▸ WHAT NEEDS TO BE DONE
Each record below is to be reproduced without any change.

[Collected data]

• • • •

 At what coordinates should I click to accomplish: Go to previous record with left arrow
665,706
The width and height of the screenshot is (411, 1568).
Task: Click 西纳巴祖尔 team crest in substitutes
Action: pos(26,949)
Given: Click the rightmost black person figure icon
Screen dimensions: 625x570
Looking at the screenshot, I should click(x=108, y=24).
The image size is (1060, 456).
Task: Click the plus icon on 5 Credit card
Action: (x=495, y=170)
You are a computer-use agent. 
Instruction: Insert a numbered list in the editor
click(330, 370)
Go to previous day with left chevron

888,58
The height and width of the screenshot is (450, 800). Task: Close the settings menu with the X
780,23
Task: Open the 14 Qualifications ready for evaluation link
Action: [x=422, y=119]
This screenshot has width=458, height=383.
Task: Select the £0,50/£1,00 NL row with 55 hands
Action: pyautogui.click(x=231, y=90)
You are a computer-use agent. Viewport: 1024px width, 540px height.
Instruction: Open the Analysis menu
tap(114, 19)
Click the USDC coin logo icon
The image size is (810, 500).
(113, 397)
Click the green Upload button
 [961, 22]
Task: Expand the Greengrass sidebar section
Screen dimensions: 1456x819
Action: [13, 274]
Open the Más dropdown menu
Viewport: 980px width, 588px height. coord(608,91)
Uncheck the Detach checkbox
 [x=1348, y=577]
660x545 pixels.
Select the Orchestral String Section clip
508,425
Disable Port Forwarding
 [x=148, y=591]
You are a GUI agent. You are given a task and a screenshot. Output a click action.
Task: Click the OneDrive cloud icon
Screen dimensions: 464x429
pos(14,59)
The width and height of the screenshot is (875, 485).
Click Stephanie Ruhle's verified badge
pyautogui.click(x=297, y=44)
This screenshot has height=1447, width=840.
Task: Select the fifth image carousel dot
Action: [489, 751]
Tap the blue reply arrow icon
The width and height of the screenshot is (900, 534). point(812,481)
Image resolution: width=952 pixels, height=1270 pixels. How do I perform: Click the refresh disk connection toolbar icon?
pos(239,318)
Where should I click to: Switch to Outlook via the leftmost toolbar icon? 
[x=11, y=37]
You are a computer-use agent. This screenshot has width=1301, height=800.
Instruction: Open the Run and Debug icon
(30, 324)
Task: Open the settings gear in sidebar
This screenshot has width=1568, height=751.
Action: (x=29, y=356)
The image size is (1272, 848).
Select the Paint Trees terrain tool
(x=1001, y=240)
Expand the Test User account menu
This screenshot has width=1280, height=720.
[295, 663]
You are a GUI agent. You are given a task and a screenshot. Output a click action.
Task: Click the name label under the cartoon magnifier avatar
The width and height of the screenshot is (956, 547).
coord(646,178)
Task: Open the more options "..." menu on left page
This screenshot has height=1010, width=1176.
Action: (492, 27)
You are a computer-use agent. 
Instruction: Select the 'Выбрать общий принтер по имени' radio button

• • • •

▸ TASK RESULT
 At what coordinates should I click to accomplish: Go to previous record with left arrow
665,706
The width and height of the screenshot is (411, 1568).
Task: Click 西纳巴祖尔 team crest in substitutes
Action: pos(26,949)
Given: Click the rightmost black person figure icon
Screen dimensions: 625x570
Looking at the screenshot, I should click(x=108, y=24).
The image size is (1060, 456).
Task: Click the plus icon on 5 Credit card
Action: (x=495, y=170)
You are a computer-use agent. 
Instruction: Insert a numbered list in the editor
click(330, 370)
Go to previous day with left chevron

888,58
The height and width of the screenshot is (450, 800). Task: Close the settings menu with the X
780,23
Task: Open the 14 Qualifications ready for evaluation link
Action: [x=422, y=119]
This screenshot has width=458, height=383.
Task: Select the £0,50/£1,00 NL row with 55 hands
Action: pyautogui.click(x=231, y=90)
You are a computer-use agent. Viewport: 1024px width, 540px height.
Instruction: Open the Analysis menu
tap(114, 19)
Click the USDC coin logo icon
The image size is (810, 500).
(113, 397)
Click the green Upload button
 [961, 22]
Task: Expand the Greengrass sidebar section
Screen dimensions: 1456x819
Action: [13, 274]
Open the Más dropdown menu
Viewport: 980px width, 588px height. coord(608,91)
Uncheck the Detach checkbox
 [x=1348, y=577]
660x545 pixels.
Select the Orchestral String Section clip
508,425
Disable Port Forwarding
 [x=148, y=591]
You are a GUI agent. You are given a task and a screenshot. Output a click action.
Task: Click the OneDrive cloud icon
Screen dimensions: 464x429
pos(14,59)
The width and height of the screenshot is (875, 485).
Click Stephanie Ruhle's verified badge
pyautogui.click(x=297, y=44)
This screenshot has height=1447, width=840.
Task: Select the fifth image carousel dot
Action: [489, 751]
Tap the blue reply arrow icon
The width and height of the screenshot is (900, 534). point(812,481)
Image resolution: width=952 pixels, height=1270 pixels. How do I perform: Click the refresh disk connection toolbar icon?
pos(239,318)
Where should I click to: Switch to Outlook via the leftmost toolbar icon? 
[x=11, y=37]
You are a computer-use agent. This screenshot has width=1301, height=800.
Instruction: Open the Run and Debug icon
(30, 324)
Task: Open the settings gear in sidebar
This screenshot has width=1568, height=751.
Action: (x=29, y=356)
The image size is (1272, 848).
Select the Paint Trees terrain tool
(x=1001, y=240)
Expand the Test User account menu
This screenshot has width=1280, height=720.
[295, 663]
You are a GUI agent. You are given a task and a screenshot. Output a click action.
Task: Click the name label under the cartoon magnifier avatar
The width and height of the screenshot is (956, 547).
coord(646,178)
Task: Open the more options "..." menu on left page
This screenshot has height=1010, width=1176.
Action: (492, 27)
You are a computer-use agent. 
Instruction: Select the 'Выбрать общий принтер по имени' radio button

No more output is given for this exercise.